## REQUEST
Recast the material below as a JSON list of strings, one string per line and no blank lines. Leave the pictures out.

(Stored records)
▶
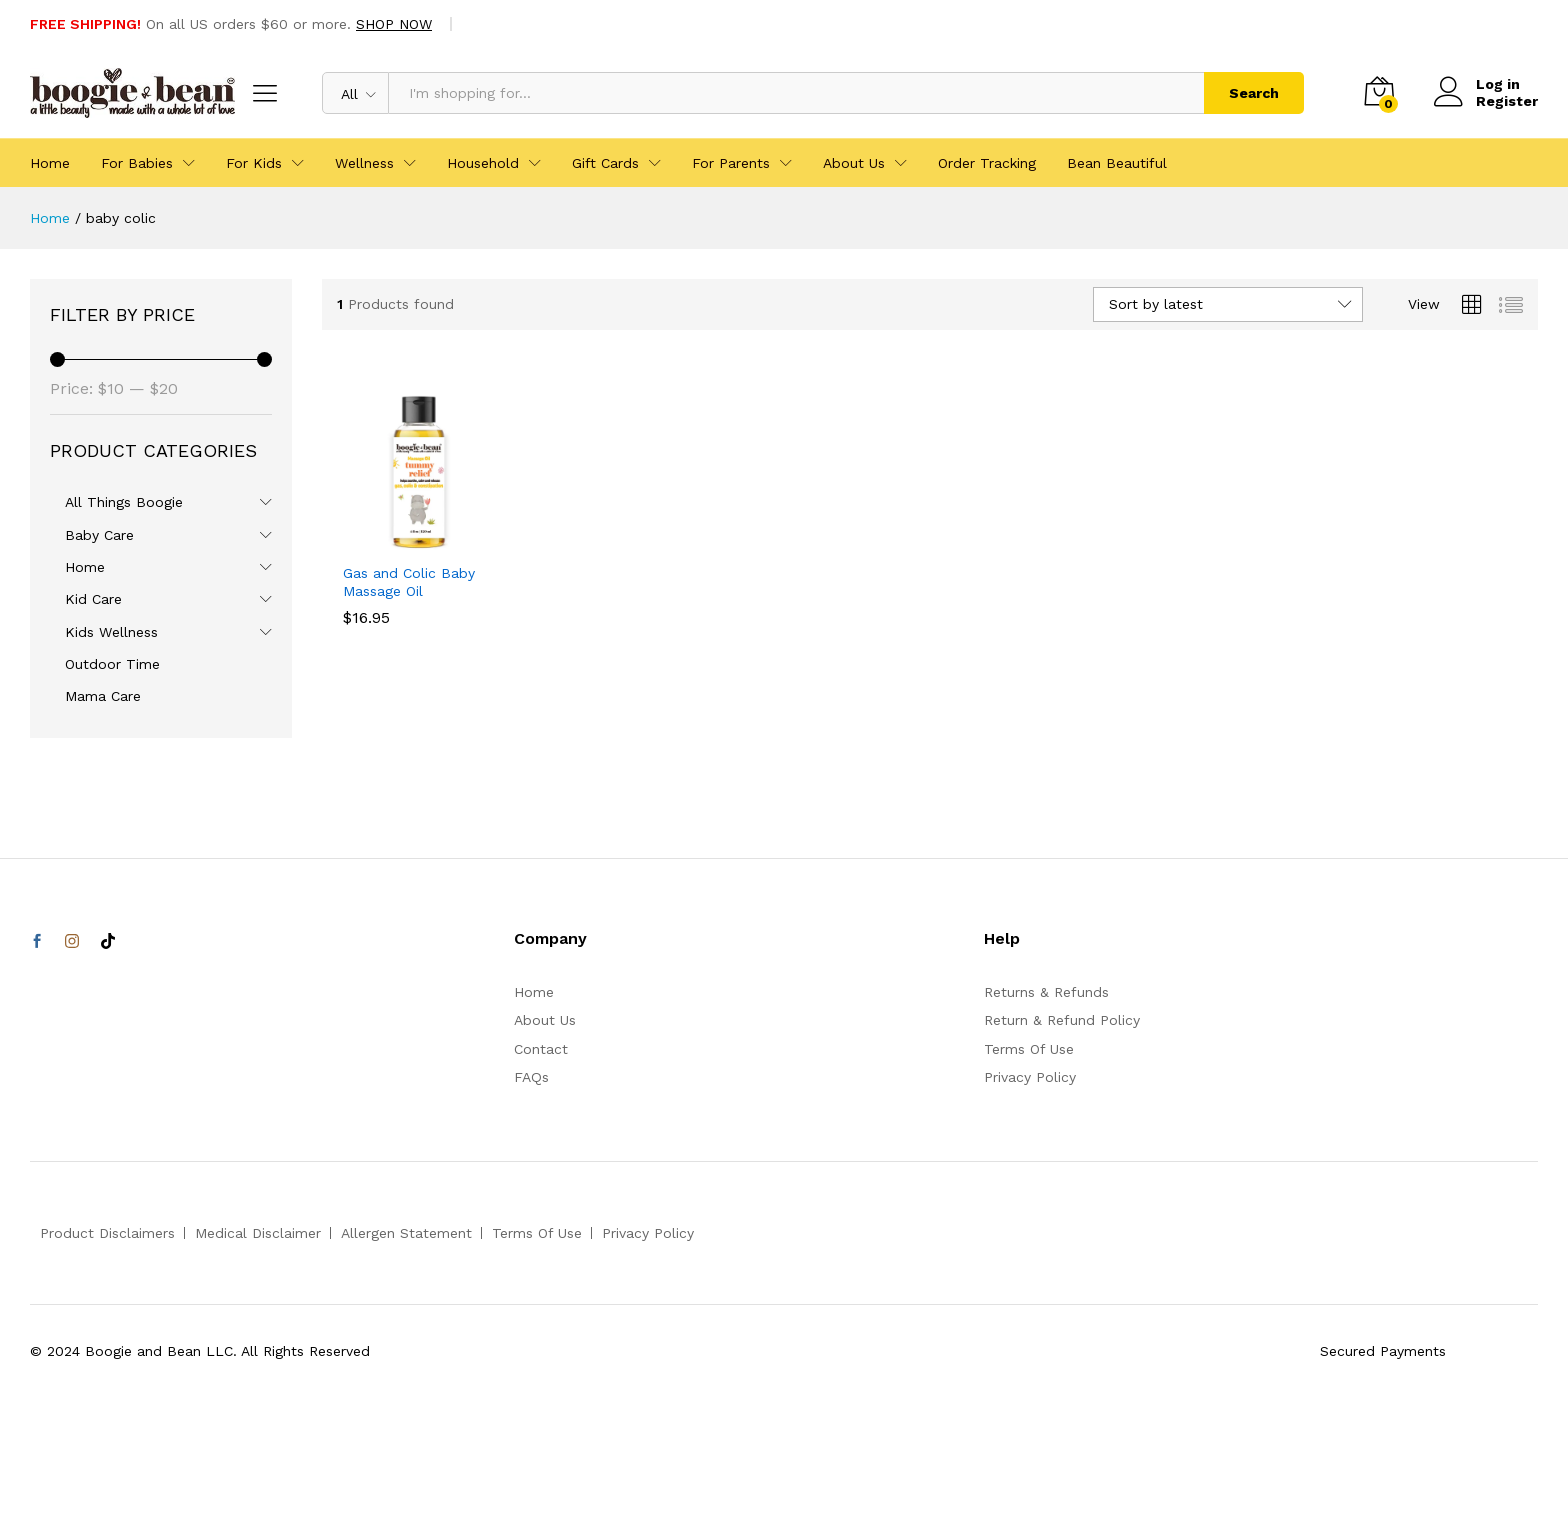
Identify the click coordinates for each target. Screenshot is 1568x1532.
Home (50, 163)
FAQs (531, 1077)
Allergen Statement (406, 1233)
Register (1507, 101)
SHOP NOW (394, 24)
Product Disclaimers (107, 1233)
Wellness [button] (364, 163)
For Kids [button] (254, 163)
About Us (545, 1020)
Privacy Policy (1030, 1077)
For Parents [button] (731, 163)
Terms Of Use (1029, 1049)
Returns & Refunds (1046, 992)
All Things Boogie (124, 502)
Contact (541, 1049)
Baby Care (99, 535)
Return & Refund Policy (1062, 1020)
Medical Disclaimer (258, 1233)
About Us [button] (854, 163)
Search (1254, 93)
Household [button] (483, 163)
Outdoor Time (112, 664)
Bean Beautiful (1117, 163)
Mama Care (103, 696)
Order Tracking (987, 163)
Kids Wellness (111, 632)
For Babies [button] (137, 163)
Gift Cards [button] (605, 163)
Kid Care (93, 599)
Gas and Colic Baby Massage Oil (409, 582)
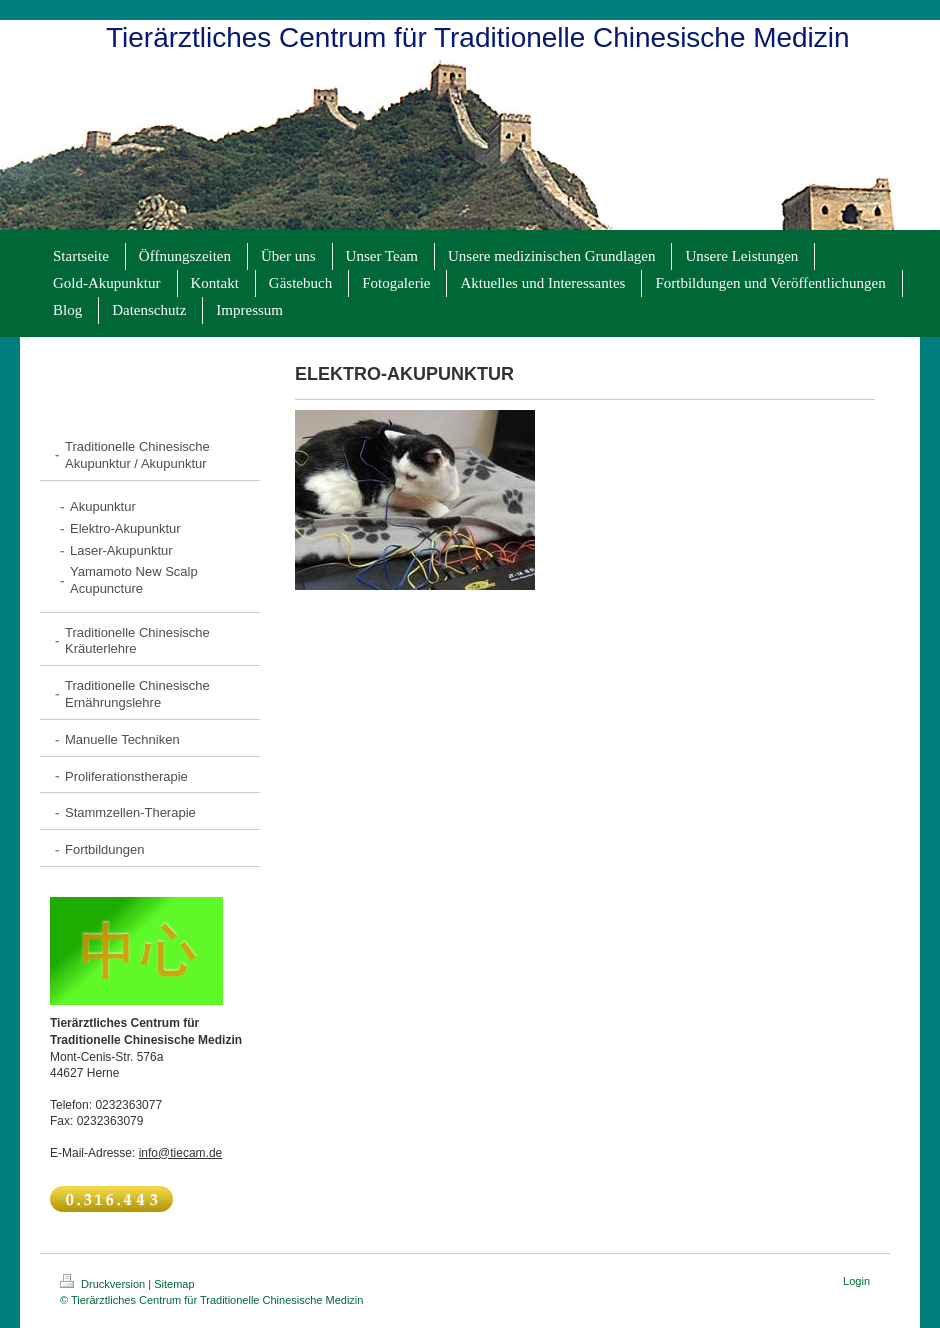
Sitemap (174, 1284)
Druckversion (104, 1284)
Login (856, 1281)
◀
## THE COMPLETED TASK
[
  "Identify the click coordinates for each target. Screenshot is 1568x1532.",
  "Home (50, 163)",
  "FAQs (531, 1077)",
  "Allergen Statement (406, 1233)",
  "Register (1507, 101)",
  "SHOP NOW (394, 24)",
  "Product Disclaimers (107, 1233)",
  "Wellness [button] (364, 163)",
  "For Kids [button] (254, 163)",
  "About Us (545, 1020)",
  "Privacy Policy (1030, 1077)",
  "For Parents [button] (731, 163)",
  "Terms Of Use (1029, 1049)",
  "Returns & Refunds (1046, 992)",
  "All Things Boogie (124, 502)",
  "Contact (541, 1049)",
  "Baby Care (99, 535)",
  "Return & Refund Policy (1062, 1020)",
  "Medical Disclaimer (258, 1233)",
  "About Us [button] (854, 163)",
  "Search (1254, 93)",
  "Household [button] (483, 163)",
  "Outdoor Time (112, 664)",
  "Bean Beautiful (1117, 163)",
  "Mama Care (103, 696)",
  "Order Tracking (987, 163)",
  "Kids Wellness (111, 632)",
  "For Babies [button] (137, 163)",
  "Gift Cards [button] (605, 163)",
  "Kid Care (93, 599)",
  "Gas and Colic Baby Massage Oil (409, 582)",
  "Sitemap (174, 1284)",
  "Druckversion (104, 1284)",
  "Login (856, 1281)"
]